Au 18 mai 2020 cet article avait été lu 3 103 fois.
[…] […]
[…] sur le blog Isabelle & le vélo […]
« Trop de normes, tue la norme ». Trop de panneaux, on ne les regarde plus, déjà que certains ne veulent rien dire.
Il en est un sur les voies vertes qui me fait sourire (Zone partagée). Chacun devrait savoir que tout espace permettant la circulation est forcément partagé et qu’il suffit tout simplement de se respecter que l’on est entre cyclistes ou bien avec d’autres.
Il suffit d’un peu de bon sens et surtout de respect. Ce panneau là n’existe pas.

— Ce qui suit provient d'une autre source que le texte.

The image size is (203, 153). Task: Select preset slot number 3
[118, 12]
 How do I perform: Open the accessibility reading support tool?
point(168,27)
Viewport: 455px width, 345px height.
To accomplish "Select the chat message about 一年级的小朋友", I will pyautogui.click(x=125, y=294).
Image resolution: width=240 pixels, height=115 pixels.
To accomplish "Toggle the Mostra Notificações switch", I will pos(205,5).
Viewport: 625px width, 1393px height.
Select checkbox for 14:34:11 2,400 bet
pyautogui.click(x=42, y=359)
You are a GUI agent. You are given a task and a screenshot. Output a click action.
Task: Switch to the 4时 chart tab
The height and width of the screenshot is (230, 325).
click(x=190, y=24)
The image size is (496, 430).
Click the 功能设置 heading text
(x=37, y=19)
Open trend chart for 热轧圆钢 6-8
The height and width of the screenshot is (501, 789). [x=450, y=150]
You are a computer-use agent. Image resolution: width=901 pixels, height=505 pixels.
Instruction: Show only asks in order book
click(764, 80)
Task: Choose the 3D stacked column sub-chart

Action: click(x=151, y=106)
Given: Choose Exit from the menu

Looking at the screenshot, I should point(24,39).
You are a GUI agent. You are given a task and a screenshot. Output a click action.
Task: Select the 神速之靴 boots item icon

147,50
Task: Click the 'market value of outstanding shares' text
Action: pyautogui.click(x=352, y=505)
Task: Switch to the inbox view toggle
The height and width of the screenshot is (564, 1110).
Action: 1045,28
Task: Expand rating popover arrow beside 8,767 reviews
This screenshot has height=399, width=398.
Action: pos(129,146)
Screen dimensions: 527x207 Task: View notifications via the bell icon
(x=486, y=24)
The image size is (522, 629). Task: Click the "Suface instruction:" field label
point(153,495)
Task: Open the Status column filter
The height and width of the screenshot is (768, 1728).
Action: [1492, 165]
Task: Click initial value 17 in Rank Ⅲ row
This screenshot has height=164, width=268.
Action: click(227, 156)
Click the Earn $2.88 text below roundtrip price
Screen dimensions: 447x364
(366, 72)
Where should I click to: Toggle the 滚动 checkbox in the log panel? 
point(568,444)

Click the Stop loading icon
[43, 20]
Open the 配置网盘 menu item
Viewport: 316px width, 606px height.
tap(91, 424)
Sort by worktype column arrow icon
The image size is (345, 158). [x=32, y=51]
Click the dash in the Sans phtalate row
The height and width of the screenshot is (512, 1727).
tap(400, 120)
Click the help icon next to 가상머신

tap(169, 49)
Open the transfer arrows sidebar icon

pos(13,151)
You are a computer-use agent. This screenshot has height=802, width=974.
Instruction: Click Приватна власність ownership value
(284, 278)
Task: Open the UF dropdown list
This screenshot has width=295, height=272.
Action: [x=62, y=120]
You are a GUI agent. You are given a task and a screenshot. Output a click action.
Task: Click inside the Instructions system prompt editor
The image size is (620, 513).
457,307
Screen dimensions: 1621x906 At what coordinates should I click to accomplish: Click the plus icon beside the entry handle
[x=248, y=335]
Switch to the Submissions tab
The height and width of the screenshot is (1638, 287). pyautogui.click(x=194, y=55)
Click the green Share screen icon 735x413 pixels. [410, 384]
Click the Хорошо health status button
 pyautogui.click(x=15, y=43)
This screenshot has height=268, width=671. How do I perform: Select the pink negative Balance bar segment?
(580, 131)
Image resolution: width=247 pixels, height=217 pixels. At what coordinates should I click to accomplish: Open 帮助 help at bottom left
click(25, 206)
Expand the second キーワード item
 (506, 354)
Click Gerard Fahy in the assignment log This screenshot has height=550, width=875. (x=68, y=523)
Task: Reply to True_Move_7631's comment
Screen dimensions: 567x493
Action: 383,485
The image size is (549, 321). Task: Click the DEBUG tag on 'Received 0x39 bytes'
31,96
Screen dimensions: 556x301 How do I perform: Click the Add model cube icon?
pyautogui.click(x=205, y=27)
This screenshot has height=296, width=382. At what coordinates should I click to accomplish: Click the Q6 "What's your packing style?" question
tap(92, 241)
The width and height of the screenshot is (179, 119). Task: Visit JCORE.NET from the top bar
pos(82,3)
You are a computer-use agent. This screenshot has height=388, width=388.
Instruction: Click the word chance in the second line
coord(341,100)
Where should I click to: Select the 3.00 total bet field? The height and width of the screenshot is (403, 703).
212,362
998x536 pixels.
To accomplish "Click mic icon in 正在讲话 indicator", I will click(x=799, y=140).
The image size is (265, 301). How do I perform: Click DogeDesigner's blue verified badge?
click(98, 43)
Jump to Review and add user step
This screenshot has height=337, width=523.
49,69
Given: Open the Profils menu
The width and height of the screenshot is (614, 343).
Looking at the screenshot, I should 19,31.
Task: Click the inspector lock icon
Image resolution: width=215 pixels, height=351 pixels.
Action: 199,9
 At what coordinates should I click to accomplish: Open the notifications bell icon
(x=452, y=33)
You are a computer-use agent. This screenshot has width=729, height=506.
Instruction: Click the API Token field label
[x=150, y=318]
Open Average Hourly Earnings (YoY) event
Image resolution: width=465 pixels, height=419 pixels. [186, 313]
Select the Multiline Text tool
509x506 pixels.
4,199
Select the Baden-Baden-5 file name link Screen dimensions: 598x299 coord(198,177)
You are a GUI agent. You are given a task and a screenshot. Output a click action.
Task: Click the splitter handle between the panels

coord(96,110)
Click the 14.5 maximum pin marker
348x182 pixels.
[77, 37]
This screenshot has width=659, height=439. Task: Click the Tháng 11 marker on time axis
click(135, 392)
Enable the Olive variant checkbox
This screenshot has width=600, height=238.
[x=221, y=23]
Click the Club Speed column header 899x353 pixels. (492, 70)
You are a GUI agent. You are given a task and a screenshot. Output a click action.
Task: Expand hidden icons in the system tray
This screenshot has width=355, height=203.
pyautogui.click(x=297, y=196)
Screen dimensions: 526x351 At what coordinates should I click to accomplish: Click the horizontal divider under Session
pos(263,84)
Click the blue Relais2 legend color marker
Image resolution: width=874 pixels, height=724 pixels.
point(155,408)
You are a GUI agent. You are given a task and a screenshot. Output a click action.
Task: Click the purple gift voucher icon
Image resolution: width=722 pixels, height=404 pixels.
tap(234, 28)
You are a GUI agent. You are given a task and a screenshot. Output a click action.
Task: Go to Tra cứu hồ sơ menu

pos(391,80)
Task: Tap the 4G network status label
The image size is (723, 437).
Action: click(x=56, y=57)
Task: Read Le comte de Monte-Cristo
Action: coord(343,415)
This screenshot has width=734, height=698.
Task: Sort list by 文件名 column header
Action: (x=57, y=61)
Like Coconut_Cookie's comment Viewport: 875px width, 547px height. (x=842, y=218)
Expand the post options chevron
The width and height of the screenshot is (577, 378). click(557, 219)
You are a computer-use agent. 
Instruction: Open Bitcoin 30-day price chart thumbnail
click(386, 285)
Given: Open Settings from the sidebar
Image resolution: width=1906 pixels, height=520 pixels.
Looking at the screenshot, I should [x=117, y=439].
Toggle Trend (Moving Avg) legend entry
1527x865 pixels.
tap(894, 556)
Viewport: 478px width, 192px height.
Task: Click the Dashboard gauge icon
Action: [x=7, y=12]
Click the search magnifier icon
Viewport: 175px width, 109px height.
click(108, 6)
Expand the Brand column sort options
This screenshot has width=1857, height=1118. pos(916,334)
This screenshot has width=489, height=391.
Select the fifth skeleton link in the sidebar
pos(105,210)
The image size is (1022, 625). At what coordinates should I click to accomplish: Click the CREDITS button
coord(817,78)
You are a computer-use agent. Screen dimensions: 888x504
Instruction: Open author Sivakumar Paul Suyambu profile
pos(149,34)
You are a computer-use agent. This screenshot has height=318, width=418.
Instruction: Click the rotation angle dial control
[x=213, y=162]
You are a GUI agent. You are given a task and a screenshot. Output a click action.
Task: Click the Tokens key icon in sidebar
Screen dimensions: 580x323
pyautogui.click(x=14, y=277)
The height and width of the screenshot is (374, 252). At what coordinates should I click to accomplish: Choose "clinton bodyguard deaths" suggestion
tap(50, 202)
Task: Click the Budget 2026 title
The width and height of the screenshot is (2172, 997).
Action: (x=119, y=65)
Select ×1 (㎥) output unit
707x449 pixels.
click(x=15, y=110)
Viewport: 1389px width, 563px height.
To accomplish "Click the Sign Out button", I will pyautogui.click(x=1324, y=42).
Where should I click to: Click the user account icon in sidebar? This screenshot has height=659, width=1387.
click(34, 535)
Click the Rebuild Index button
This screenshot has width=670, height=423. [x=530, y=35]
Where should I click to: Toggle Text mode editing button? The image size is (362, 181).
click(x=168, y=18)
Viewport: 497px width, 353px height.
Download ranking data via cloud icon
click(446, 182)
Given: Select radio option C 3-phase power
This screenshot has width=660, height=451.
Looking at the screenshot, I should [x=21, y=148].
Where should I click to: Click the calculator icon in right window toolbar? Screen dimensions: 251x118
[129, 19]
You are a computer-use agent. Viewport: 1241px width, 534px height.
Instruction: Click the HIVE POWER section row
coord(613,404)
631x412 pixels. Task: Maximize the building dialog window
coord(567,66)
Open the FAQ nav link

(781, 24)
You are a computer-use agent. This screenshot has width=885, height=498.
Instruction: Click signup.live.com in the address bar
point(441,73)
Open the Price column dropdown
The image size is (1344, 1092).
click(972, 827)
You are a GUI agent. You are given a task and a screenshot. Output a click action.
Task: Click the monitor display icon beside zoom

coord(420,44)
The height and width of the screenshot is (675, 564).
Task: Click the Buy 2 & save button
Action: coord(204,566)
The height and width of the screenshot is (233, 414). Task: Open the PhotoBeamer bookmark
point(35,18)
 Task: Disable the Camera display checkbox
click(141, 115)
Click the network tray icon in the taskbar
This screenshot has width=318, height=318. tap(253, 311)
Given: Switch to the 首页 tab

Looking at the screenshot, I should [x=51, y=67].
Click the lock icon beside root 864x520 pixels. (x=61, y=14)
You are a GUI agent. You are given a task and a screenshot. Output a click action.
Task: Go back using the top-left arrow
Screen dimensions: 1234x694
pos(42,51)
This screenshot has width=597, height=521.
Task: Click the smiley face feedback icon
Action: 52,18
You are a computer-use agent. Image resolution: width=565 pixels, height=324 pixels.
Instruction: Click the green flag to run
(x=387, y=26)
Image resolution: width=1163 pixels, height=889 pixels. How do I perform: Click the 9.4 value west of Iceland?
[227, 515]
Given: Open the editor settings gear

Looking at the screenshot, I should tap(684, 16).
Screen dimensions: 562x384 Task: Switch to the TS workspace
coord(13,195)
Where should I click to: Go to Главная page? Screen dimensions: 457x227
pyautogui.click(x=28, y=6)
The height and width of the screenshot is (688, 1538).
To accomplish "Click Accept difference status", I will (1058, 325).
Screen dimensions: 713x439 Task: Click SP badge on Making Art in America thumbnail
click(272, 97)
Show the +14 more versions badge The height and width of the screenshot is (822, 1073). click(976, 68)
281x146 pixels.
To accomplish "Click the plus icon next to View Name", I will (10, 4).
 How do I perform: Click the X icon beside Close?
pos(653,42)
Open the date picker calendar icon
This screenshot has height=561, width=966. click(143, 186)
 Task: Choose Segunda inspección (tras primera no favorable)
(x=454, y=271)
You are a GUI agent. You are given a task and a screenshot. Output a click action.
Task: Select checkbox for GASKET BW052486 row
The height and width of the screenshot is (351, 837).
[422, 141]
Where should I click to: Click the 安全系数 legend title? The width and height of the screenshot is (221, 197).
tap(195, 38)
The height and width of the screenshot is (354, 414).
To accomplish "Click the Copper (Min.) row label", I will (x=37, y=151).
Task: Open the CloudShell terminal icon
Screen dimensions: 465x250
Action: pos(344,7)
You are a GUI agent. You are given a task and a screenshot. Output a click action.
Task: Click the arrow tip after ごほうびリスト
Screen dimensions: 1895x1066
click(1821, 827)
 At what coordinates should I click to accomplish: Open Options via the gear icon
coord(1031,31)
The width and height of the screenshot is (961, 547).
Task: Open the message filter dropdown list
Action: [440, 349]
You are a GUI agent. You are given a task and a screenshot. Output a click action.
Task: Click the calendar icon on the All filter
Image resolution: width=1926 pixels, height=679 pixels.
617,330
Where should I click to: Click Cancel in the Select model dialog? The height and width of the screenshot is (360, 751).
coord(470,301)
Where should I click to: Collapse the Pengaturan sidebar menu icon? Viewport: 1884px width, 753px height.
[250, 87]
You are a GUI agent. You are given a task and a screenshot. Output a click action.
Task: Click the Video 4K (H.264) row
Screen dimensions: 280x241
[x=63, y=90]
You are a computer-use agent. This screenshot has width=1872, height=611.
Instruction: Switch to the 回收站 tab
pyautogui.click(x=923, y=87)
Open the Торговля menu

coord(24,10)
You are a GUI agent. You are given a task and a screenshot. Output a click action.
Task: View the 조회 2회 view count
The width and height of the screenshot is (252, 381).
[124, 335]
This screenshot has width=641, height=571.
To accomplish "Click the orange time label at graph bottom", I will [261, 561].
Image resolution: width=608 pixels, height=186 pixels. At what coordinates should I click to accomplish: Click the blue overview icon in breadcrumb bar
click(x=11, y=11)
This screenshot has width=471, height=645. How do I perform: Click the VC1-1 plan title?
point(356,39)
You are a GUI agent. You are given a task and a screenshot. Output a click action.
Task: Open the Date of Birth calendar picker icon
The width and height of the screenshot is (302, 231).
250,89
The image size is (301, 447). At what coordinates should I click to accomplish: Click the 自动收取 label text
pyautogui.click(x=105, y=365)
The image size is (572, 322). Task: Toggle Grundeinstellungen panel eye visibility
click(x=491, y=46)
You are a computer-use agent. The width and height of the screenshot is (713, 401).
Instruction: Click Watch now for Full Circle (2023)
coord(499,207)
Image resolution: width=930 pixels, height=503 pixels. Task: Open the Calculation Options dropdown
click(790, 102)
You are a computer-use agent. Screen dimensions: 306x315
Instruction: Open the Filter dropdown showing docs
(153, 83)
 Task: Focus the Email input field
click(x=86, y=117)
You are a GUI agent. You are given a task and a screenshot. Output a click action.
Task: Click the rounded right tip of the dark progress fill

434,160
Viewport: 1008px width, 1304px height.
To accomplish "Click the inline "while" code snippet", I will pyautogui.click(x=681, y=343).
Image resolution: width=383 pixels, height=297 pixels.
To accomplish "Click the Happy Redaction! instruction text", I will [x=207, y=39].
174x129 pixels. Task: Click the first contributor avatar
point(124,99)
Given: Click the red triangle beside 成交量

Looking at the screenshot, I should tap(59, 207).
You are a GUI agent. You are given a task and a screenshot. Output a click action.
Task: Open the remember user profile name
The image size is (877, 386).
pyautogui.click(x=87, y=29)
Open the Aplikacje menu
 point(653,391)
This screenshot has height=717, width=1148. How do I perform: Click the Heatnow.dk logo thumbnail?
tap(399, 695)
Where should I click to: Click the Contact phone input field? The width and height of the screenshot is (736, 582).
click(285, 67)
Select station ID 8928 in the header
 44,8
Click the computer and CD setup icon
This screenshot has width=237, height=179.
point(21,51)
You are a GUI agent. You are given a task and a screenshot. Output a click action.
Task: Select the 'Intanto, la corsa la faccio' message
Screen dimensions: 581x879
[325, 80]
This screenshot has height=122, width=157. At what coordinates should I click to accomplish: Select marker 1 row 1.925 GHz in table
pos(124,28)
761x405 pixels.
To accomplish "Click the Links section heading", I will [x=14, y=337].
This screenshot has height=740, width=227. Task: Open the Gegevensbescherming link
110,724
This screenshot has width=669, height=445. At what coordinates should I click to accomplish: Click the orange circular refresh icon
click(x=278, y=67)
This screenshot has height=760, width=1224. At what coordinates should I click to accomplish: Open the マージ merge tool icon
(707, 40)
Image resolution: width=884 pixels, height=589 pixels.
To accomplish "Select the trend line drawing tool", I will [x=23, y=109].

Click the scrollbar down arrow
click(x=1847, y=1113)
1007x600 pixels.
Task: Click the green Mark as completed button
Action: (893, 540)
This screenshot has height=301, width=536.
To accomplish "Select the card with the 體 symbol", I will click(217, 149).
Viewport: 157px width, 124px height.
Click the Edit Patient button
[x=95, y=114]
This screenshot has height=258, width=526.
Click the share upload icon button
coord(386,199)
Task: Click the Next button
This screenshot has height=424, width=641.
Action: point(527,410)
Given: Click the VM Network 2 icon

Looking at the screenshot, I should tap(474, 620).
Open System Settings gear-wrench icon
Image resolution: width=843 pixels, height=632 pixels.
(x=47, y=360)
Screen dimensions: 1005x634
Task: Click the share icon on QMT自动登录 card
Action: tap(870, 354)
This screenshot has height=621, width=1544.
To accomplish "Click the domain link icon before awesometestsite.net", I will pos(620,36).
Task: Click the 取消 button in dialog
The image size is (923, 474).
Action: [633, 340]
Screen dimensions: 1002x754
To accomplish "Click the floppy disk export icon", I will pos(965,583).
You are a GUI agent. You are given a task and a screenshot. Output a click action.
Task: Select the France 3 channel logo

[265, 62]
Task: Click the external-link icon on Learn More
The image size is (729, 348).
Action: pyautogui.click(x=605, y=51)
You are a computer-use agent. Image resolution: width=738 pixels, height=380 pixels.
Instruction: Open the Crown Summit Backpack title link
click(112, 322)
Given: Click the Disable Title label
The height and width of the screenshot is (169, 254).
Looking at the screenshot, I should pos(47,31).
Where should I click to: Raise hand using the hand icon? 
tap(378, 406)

La raison pour l’hypersignalisation que vous avez montré est assez facile à comprendre. Avant, c’était : ici, les véhicules à roues, là, les piétons. Je regrette la tendance actuelle d’imiter, sans réflexion, la politique néerlandaise de « cycle apartheid », avec ses lamentable pistes cyclables étroites et bosselé qui entravent le cycliste et vexe le piéton, au lieu du renfort des vrais mesures de sécurité tel que la répression d’excès de vitesse, l’alcool au volant, la distraction par portables.
Avant qu’on commence d’examiner la difficulté crée par la croissance annuelle du nombre de véhicules immatriculés https://fr.wikipedia.org/wiki/Parc_automobile_fran%C3%A7ais. (Sujet tabou, sans doute, dans le pays de Peugeot, Citroën, Renault, et Michelin)
Plus: http://velofou.blogspot.fr/2014/10/sur-la-route-lenfer-cycliste.html (FR)
http://juliusbeezer.blogspot.fr/2015/06/taking-high-road.html (EN)
http://juliusbeezer.blogspot.fr/2015/10/separate-development-or-civilised.html (EN)
Chère Isabelle, à propos de lisibilité, que signifie « DSC » ? Merci de votre réponse.
DSC : Double-Sens Cyclable. En français, contre-sens vélo, ou sens interdit autorisé aux cyclistes. J’en profite pour en remettre une petite couche rigolote, mon article « Petit toilettage de code », de l’an dernier (lien dans ma signature).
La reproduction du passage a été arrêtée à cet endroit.